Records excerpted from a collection
══════════════════════════════

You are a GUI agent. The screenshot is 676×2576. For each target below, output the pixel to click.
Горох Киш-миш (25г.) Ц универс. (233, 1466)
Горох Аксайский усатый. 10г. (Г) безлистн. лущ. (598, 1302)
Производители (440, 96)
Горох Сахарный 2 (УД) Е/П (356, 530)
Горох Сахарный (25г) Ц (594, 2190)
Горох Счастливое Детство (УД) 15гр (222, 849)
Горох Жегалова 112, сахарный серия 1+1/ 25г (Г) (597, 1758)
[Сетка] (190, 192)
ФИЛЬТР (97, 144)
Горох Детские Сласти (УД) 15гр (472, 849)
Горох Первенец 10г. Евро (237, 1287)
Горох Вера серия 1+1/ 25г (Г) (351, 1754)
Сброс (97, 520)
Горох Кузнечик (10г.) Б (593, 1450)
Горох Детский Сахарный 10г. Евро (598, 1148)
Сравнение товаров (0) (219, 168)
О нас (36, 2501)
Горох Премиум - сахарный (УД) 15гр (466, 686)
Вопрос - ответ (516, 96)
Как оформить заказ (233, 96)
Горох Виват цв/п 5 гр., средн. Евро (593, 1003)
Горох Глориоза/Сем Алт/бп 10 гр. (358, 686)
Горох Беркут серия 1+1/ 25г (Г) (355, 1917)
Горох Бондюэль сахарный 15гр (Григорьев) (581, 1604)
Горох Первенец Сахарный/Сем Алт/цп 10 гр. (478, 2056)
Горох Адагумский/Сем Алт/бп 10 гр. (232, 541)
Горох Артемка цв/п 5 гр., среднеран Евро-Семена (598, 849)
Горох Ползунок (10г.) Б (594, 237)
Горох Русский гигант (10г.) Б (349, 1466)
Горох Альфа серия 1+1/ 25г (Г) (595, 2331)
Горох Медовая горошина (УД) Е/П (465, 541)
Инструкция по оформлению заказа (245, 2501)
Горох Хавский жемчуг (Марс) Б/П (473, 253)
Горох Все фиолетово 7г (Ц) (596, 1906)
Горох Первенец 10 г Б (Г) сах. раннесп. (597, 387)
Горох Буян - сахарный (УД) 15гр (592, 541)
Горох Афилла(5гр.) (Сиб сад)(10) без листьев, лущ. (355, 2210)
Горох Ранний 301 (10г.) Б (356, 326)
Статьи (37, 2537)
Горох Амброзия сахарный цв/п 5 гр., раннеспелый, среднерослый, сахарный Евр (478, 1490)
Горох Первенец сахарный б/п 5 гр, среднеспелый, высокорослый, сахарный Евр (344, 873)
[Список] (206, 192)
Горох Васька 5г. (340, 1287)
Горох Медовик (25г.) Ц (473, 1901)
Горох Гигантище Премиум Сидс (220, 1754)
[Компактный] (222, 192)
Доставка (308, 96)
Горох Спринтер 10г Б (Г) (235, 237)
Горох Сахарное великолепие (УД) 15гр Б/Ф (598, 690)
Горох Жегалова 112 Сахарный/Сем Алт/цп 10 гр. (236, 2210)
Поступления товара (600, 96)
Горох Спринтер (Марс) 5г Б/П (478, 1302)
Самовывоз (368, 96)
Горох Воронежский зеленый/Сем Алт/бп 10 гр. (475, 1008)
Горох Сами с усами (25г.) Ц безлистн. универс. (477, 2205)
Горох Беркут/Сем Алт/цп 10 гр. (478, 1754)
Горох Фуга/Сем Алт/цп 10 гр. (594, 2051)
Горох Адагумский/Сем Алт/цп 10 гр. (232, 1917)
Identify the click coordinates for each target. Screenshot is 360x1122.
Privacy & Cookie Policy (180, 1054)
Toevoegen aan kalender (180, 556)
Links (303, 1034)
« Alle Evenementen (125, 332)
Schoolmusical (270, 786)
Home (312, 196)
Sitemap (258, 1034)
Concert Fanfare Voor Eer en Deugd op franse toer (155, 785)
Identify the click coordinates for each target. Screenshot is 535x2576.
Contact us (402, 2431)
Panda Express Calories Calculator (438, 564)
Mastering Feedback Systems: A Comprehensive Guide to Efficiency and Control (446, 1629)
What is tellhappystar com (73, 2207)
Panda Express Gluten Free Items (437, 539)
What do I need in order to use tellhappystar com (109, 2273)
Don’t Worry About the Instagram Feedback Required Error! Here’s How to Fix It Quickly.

══════════════════════════════

» What to produce:
Write down the entries above again. Copy them word for word.

» Written response:
You are a GUI agent. The screenshot is 676×2576. For each target below, output the pixel to click.
Горох Киш-миш (25г.) Ц универс. (233, 1466)
Горох Аксайский усатый. 10г. (Г) безлистн. лущ. (598, 1302)
Производители (440, 96)
Горох Сахарный 2 (УД) Е/П (356, 530)
Горох Сахарный (25г) Ц (594, 2190)
Горох Счастливое Детство (УД) 15гр (222, 849)
Горох Жегалова 112, сахарный серия 1+1/ 25г (Г) (597, 1758)
[Сетка] (190, 192)
ФИЛЬТР (97, 144)
Горох Детские Сласти (УД) 15гр (472, 849)
Горох Первенец 10г. Евро (237, 1287)
Горох Вера серия 1+1/ 25г (Г) (351, 1754)
Сброс (97, 520)
Горох Кузнечик (10г.) Б (593, 1450)
Горох Детский Сахарный 10г. Евро (598, 1148)
Сравнение товаров (0) (219, 168)
О нас (36, 2501)
Горох Премиум - сахарный (УД) 15гр (466, 686)
Вопрос - ответ (516, 96)
Как оформить заказ (233, 96)
Горох Виват цв/п 5 гр., средн. Евро (593, 1003)
Горох Глориоза/Сем Алт/бп 10 гр. (358, 686)
Горох Беркут серия 1+1/ 25г (Г) (355, 1917)
Горох Бондюэль сахарный 15гр (Григорьев) (581, 1604)
Горох Первенец Сахарный/Сем Алт/цп 10 гр. (478, 2056)
Горох Адагумский/Сем Алт/бп 10 гр. (232, 541)
Горох Артемка цв/п 5 гр., среднеран Евро-Семена (598, 849)
Горох Ползунок (10г.) Б (594, 237)
Горох Русский гигант (10г.) Б (349, 1466)
Горох Альфа серия 1+1/ 25г (Г) (595, 2331)
Горох Медовая горошина (УД) Е/П (465, 541)
Инструкция по оформлению заказа (245, 2501)
Горох Хавский жемчуг (Марс) Б/П (473, 253)
Горох Все фиолетово 7г (Ц) (596, 1906)
Горох Первенец 10 г Б (Г) сах. раннесп. (597, 387)
Горох Буян - сахарный (УД) 15гр (592, 541)
Горох Афилла(5гр.) (Сиб сад)(10) без листьев, лущ. (355, 2210)
Горох Ранний 301 (10г.) Б (356, 326)
Статьи (37, 2537)
Горох Амброзия сахарный цв/п 5 гр., раннеспелый, среднерослый, сахарный Евр (478, 1490)
Горох Первенец сахарный б/п 5 гр, среднеспелый, высокорослый, сахарный Евр (344, 873)
[Список] (206, 192)
Горох Васька 5г. (340, 1287)
Горох Медовик (25г.) Ц (473, 1901)
Горох Гигантище Премиум Сидс (220, 1754)
[Компактный] (222, 192)
Доставка (308, 96)
Горох Спринтер 10г Б (Г) (235, 237)
Горох Сахарное великолепие (УД) 15гр Б/Ф (598, 690)
Горох Жегалова 112 Сахарный/Сем Алт/цп 10 гр. (236, 2210)
Поступления товара (600, 96)
Горох Спринтер (Марс) 5г Б/П (478, 1302)
Самовывоз (368, 96)
Горох Воронежский зеленый/Сем Алт/бп 10 гр. (475, 1008)
Горох Сами с усами (25г.) Ц безлистн. универс. (477, 2205)
Горох Беркут/Сем Алт/цп 10 гр. (478, 1754)
Горох Фуга/Сем Алт/цп 10 гр. (594, 2051)
Горох Адагумский/Сем Алт/цп 10 гр. (232, 1917)
Identify the click coordinates for each target. Screenshot is 360x1122.
Privacy & Cookie Policy (180, 1054)
Toevoegen aan kalender (180, 556)
Links (303, 1034)
« Alle Evenementen (125, 332)
Schoolmusical (270, 786)
Home (312, 196)
Sitemap (258, 1034)
Concert Fanfare Voor Eer en Deugd op franse toer (155, 785)
Identify the click coordinates for each target. Screenshot is 535x2576.
Contact us (402, 2431)
Panda Express Calories Calculator (438, 564)
Mastering Feedback Systems: A Comprehensive Guide to Efficiency and Control (446, 1629)
What is tellhappystar com (73, 2207)
Panda Express Gluten Free Items (437, 539)
What do I need in order to use tellhappystar com (109, 2273)
Don’t Worry About the Instagram Feedback Required Error! Here’s How to Fix It Quickly.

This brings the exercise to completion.